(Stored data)
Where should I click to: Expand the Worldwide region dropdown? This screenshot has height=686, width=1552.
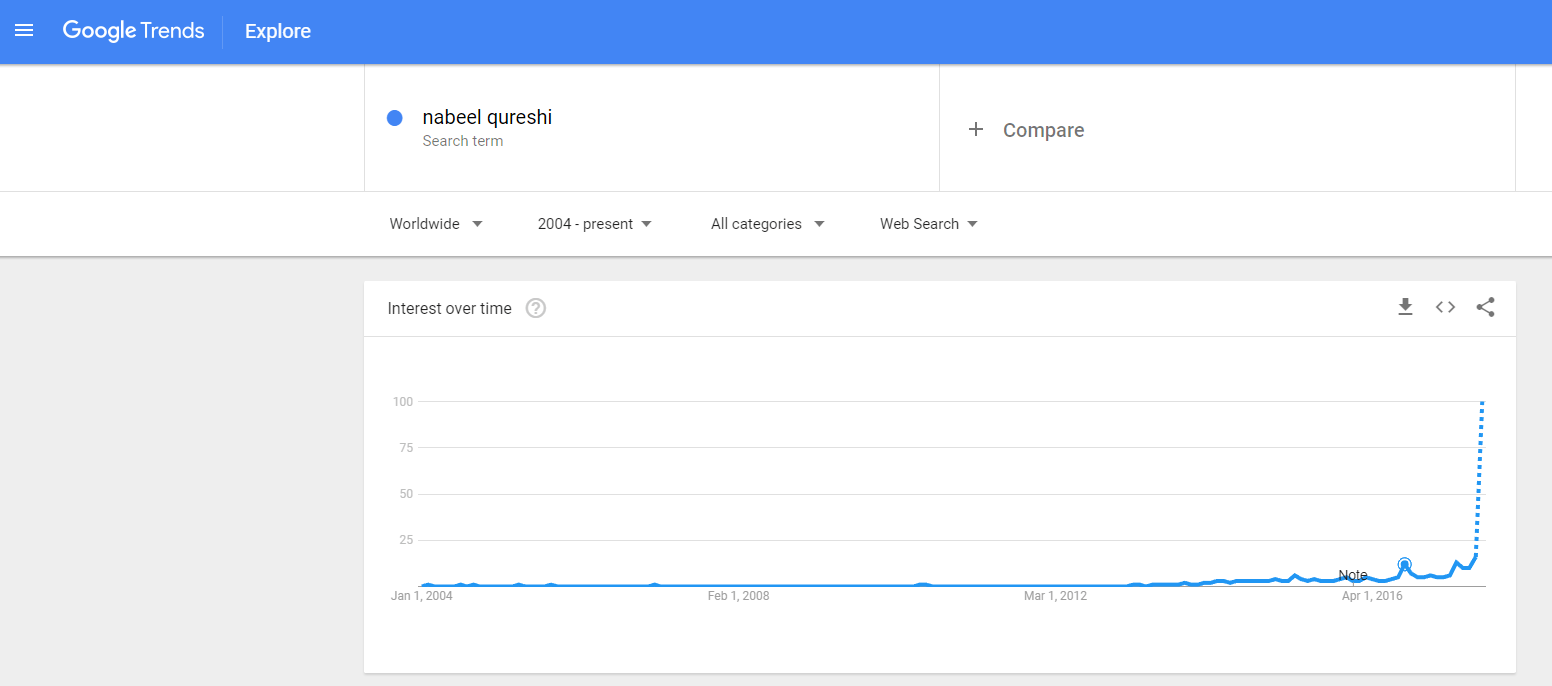(436, 224)
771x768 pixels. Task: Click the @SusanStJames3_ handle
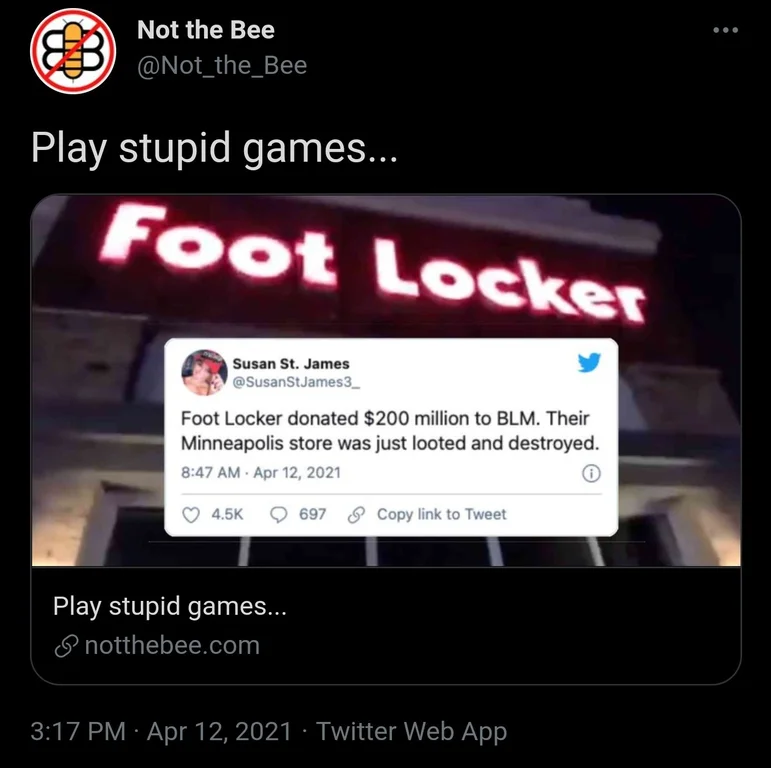click(296, 382)
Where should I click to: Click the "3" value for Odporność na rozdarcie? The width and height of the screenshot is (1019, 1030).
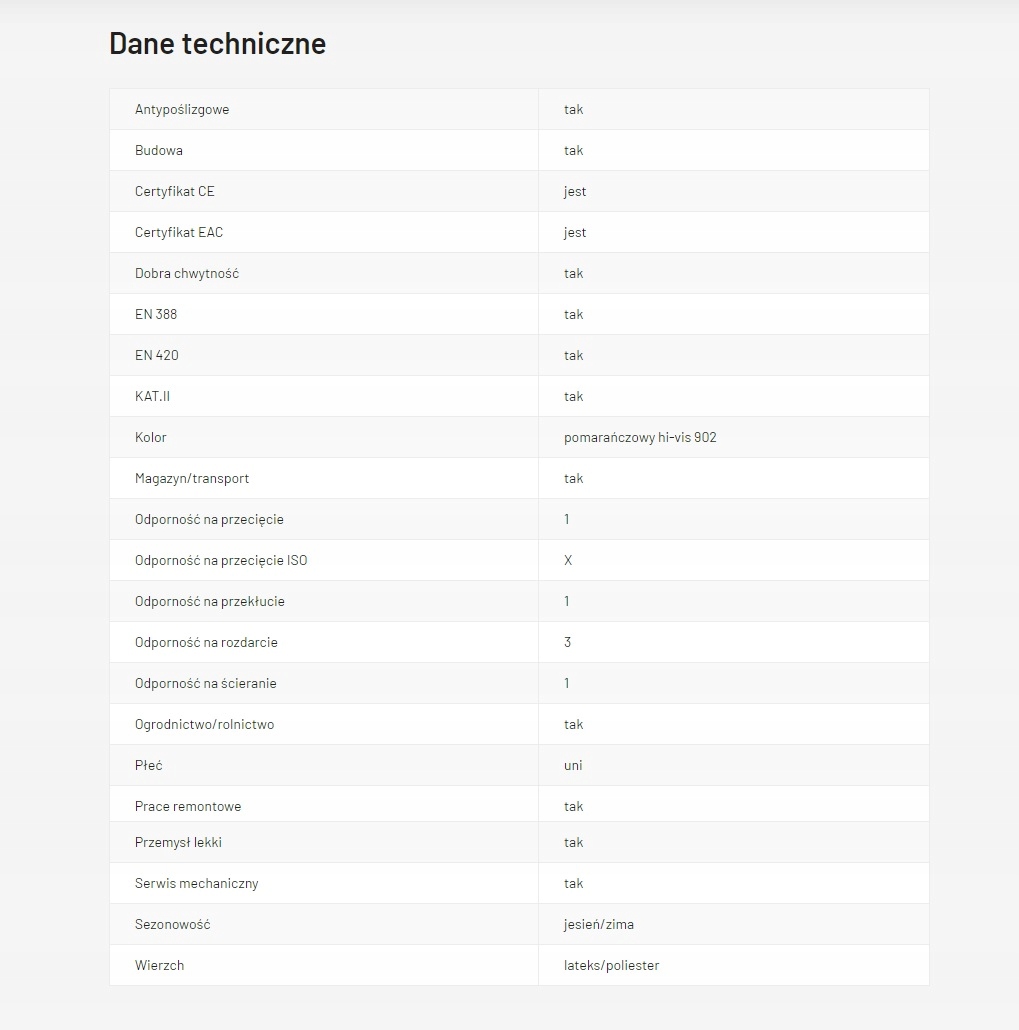(567, 642)
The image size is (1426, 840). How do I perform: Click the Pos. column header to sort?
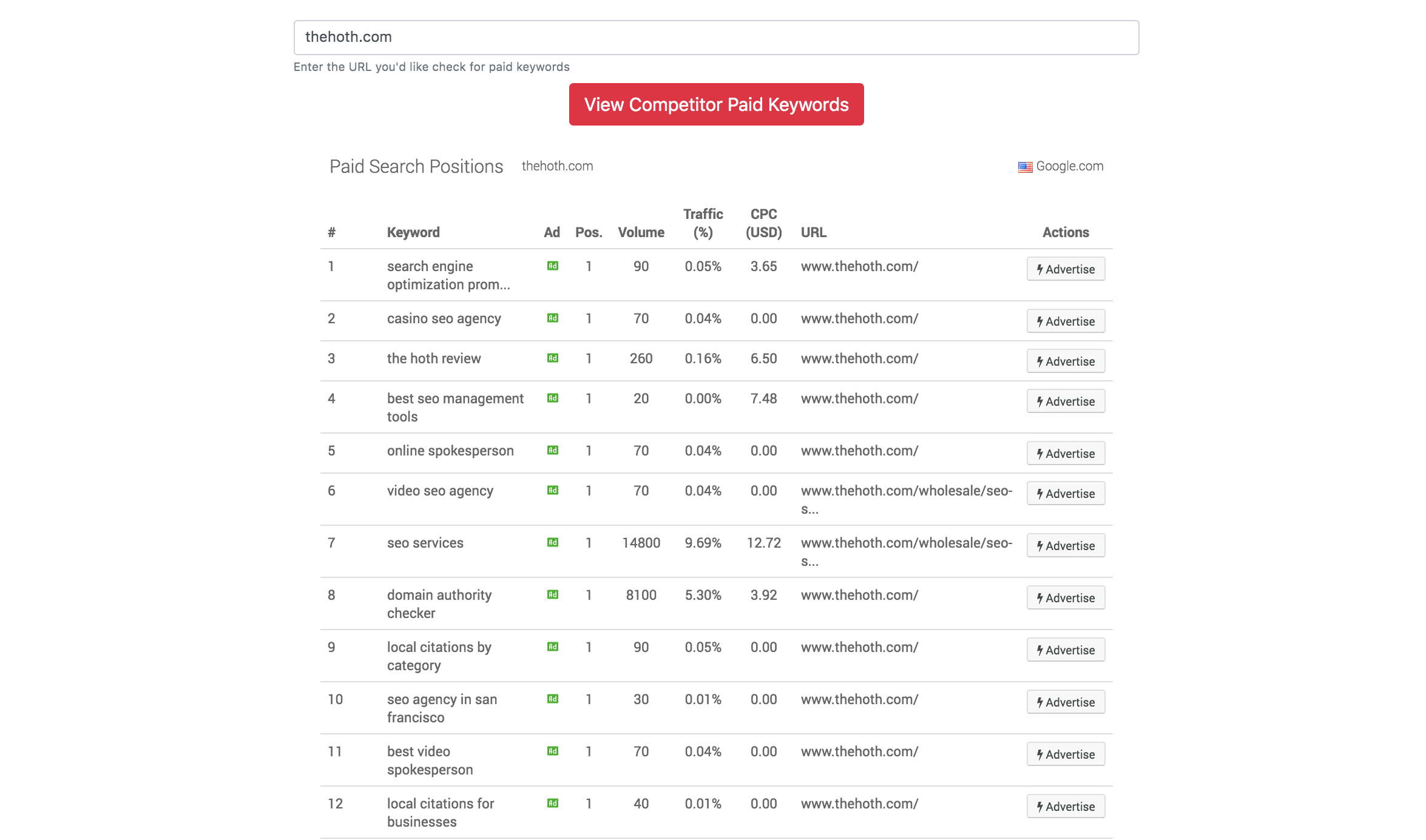click(587, 232)
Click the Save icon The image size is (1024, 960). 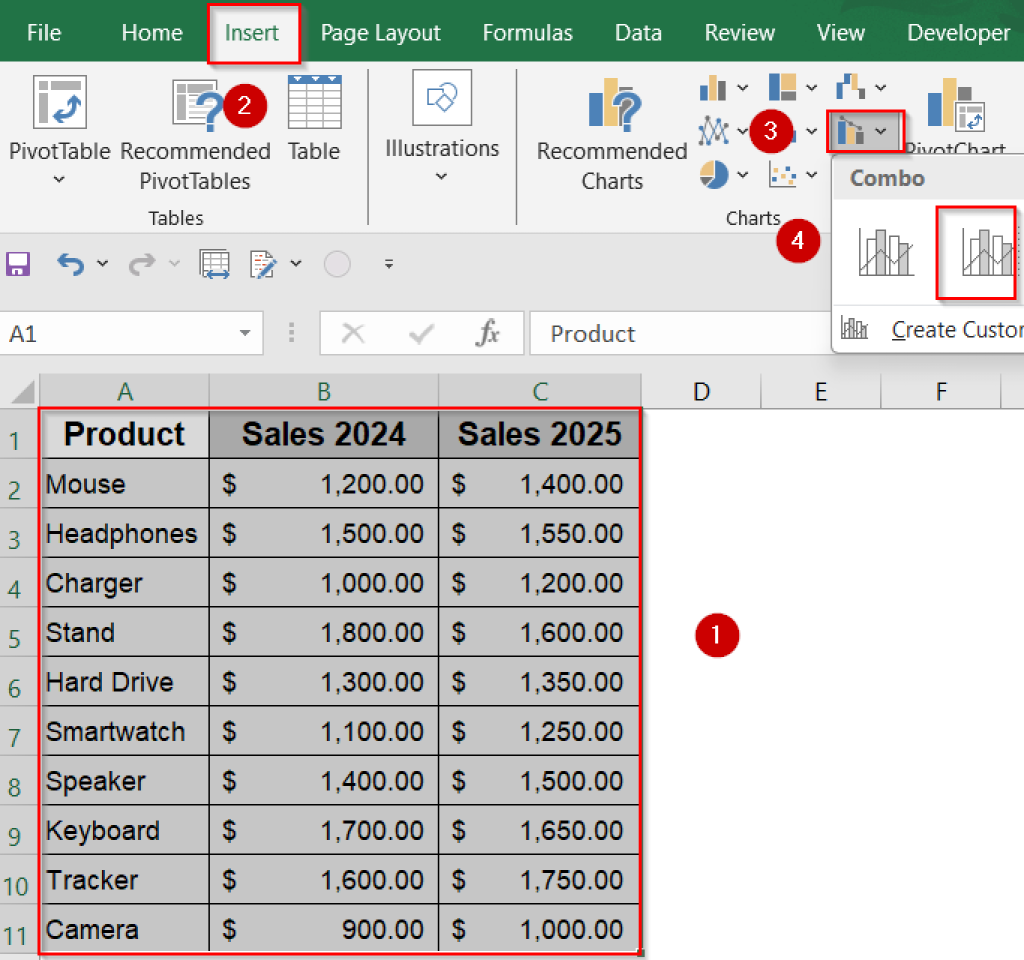20,262
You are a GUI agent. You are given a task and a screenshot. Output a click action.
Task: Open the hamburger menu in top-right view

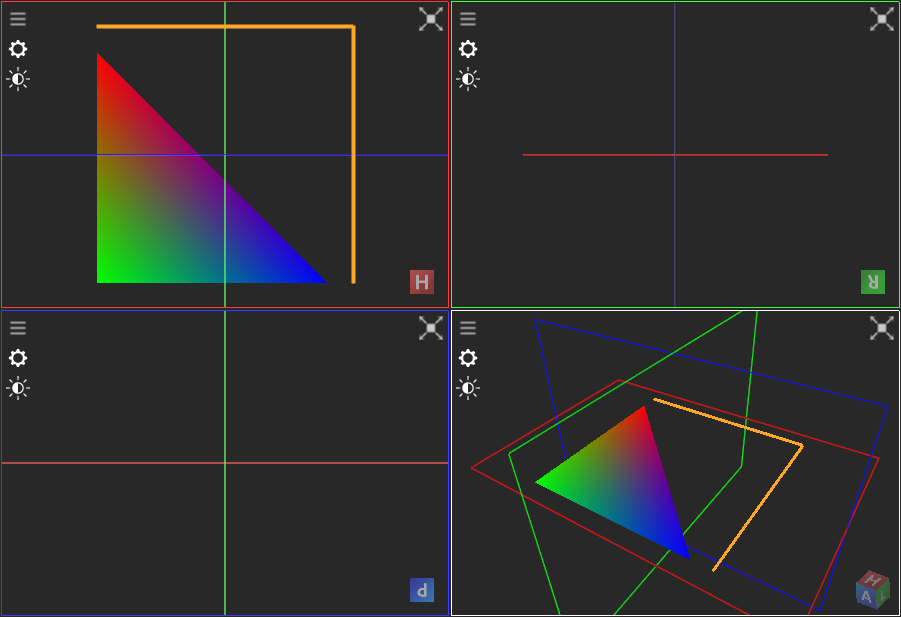pyautogui.click(x=468, y=19)
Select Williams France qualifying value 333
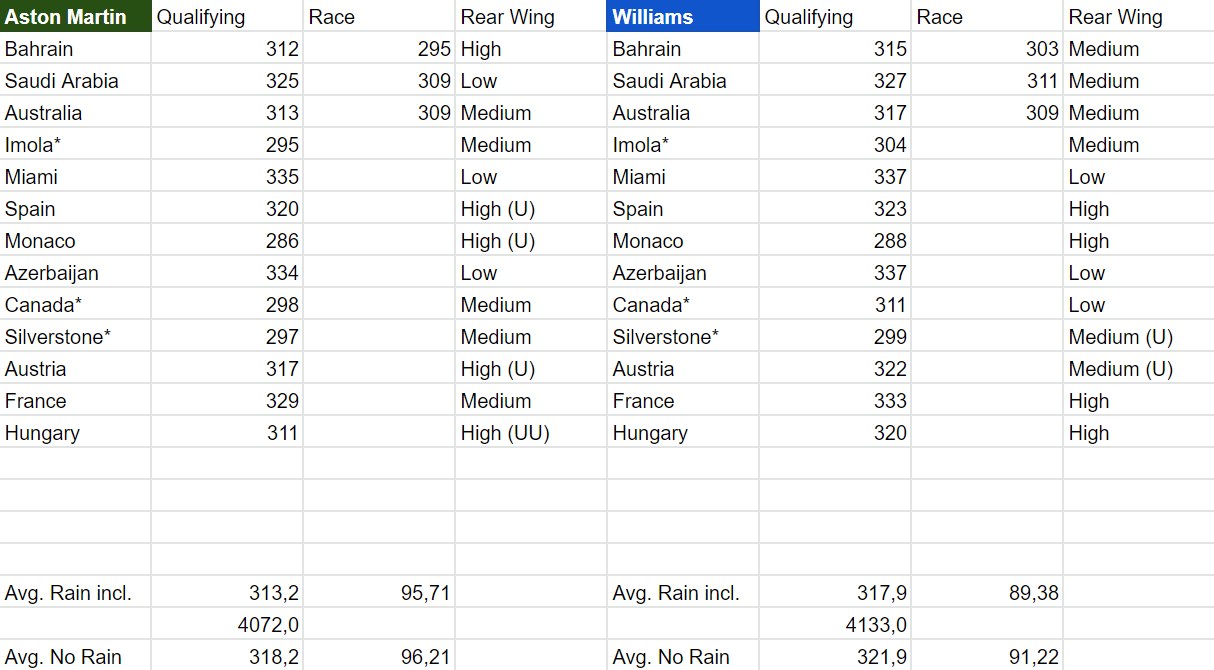 (835, 401)
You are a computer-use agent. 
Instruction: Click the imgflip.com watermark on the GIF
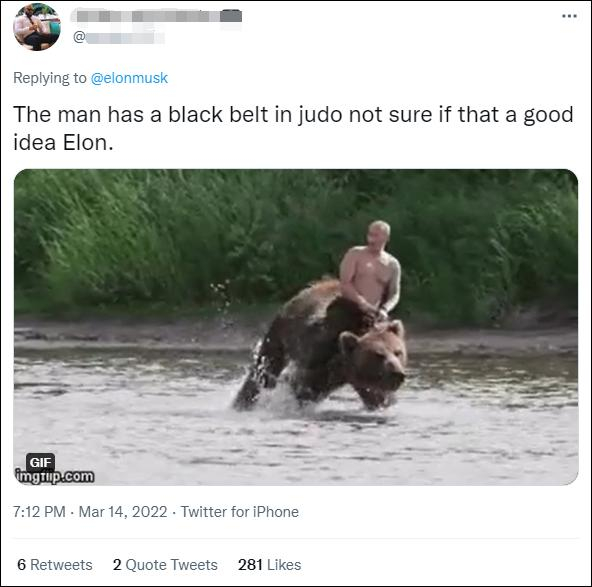[x=54, y=476]
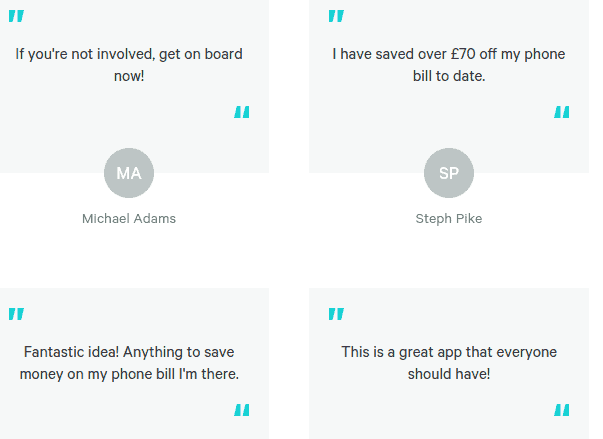Click opening quote mark above £70 testimonial
Image resolution: width=603 pixels, height=439 pixels.
(336, 16)
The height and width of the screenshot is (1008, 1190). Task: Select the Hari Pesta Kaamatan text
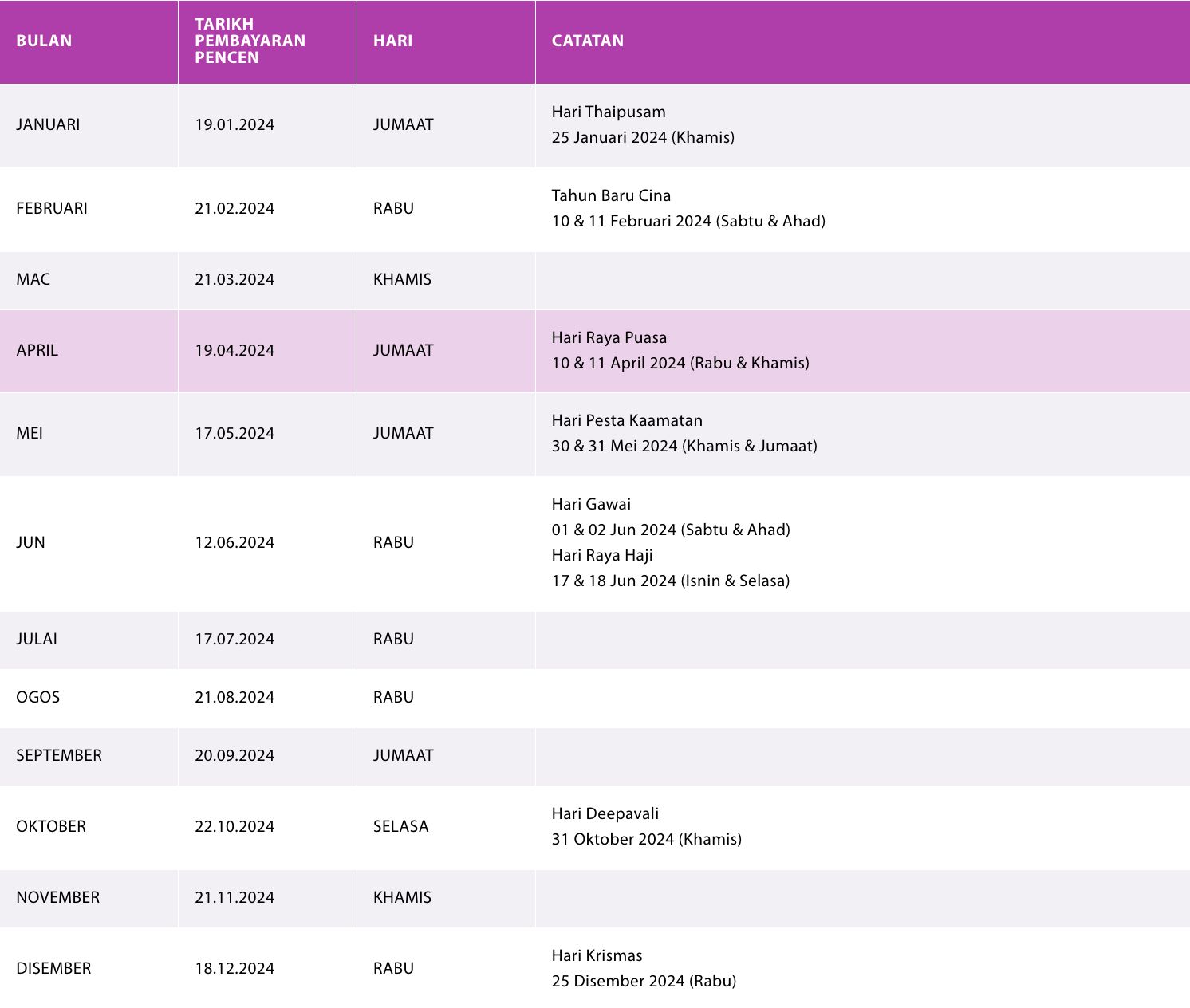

TASK OBJECTIVE:
The lines from the one containing "You are a GUI" through the last line above are to be repeated exactly, and only those. Any pictures must be left out.

RESPONSE TO THIS EXERCISE:
You are a GUI agent. You are given a task and a screenshot. Output a click action.
Task: Open the hamburger menu in top-right view

pyautogui.click(x=468, y=19)
Select Williams France qualifying value 333
 (835, 401)
You are a computer-use agent. 
Instruction: Click the imgflip.com watermark on the GIF
[x=54, y=476]
Click opening quote mark above £70 testimonial
Image resolution: width=603 pixels, height=439 pixels.
(336, 16)
The height and width of the screenshot is (1008, 1190). Task: Select the Hari Pesta Kaamatan text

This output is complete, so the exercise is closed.